The Securities and Exchange Commission (SEC) has been forthright about ICOs and cryptocurrency, aiming to protect the investor. SEC Chairman Jay Clayton’s statement in December 2017 set out some clear boundaries: Is the product legal? Is the offering legal? Are the markets fair? What are the risks? There is great concern that the unethical are preying on the unwary, and the SEC is taking practical steps to protect its investors. Following investigations into several failed ICOs last year, suspension of trading in three companies linked to cryptocurrency in February, and targeted subpoenas on certain ICOs in March, the U.S. can probably expect some onerous regulation to arrive sooner rather than later. But is this a good thing?
There are legitimate concerns that over-zealous regulation, while tackling the unethical, will stifle the innovative and drive many towards the more lenient regulatory regime in Europe, or to unregulated nations. Blockchain is, by its very nature, no respecter of national borders. An application can be run from any or several places across the globe. The State of the Token Market report highlights the fact that token sales and their founding teams are geographically decentralized.

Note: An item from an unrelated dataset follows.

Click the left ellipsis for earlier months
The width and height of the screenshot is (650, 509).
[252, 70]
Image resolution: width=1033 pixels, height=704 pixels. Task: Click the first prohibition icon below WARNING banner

So what of the rest of the world? The range of measures already proposed covers the whole spectrum of possible policy. China banned ICOs altogether last year, alongside a clampdown on cryptocurrency mining. Switzerland, which welcomes and supports ICO fundraising, makes a distinction between securities and utility tokens, requiring the latter to be functioning on a live application before any money is raised through that route. In France, proposals have been put forward for deliberately light touch, optional regulation where adherence will signal reduced risk to investors and innovation is less likely to be stifled than if governed by strict stock exchange standards (read the original article in French here). The tiny Mediterranean island nation of Malta has declared itself the Blockchain Island, while neighboring Gibraltar has introduced a Distributed Ledger Technology (DLT) regulatory framework.
The recent announcement that the powerful Binance exchange is moving to Malta gives a clear warning of the dangers of over-regulation. The move to Europe has resulted directly from crackdowns in Japan and China, say commentators at Bloomberg.
How can policymakers promote ethical practice?
Our policymakers have two clear choices: Either they can clamp down hard on the unethical and fraudulent, and in so doing, discourage genuine innovation, or they can themselves innovate. Financial regulation has been the first port of call for most states, a reaction based on existing practices. But blockchain technologies and cryptocurrency are different and require more finesse and forward thinking. Robust legislation already exists to prosecute fraudulent business practice. Genuine applications of the technology are multiplying by the day.
Policy should be more granular to handle emerging technology. Why not require the auditing of ICOs before they go live? Companies like U.S. based Hosho Group are championing the audit process, a strategy which protects innovators and investors alike. What should investors demonstrate before they are allowed to place their money? However sophisticated the investor, if they do not have the technical know-how to evaluate an offering, they are in danger. Requiring a level of technical knowledge, or appointing a regulated specialist intermediary, should be the first test. Don’t run after the glint of gold: Learn to look carefully at the people who are selling the shovels.
Our challenges in this brave new world of blockchain, cryptocurrency and innovation are to embrace change and to educate ourselves. The challenge to policymakers is to lead the way in ethical practice and in doing so encourage the best to rise to the top.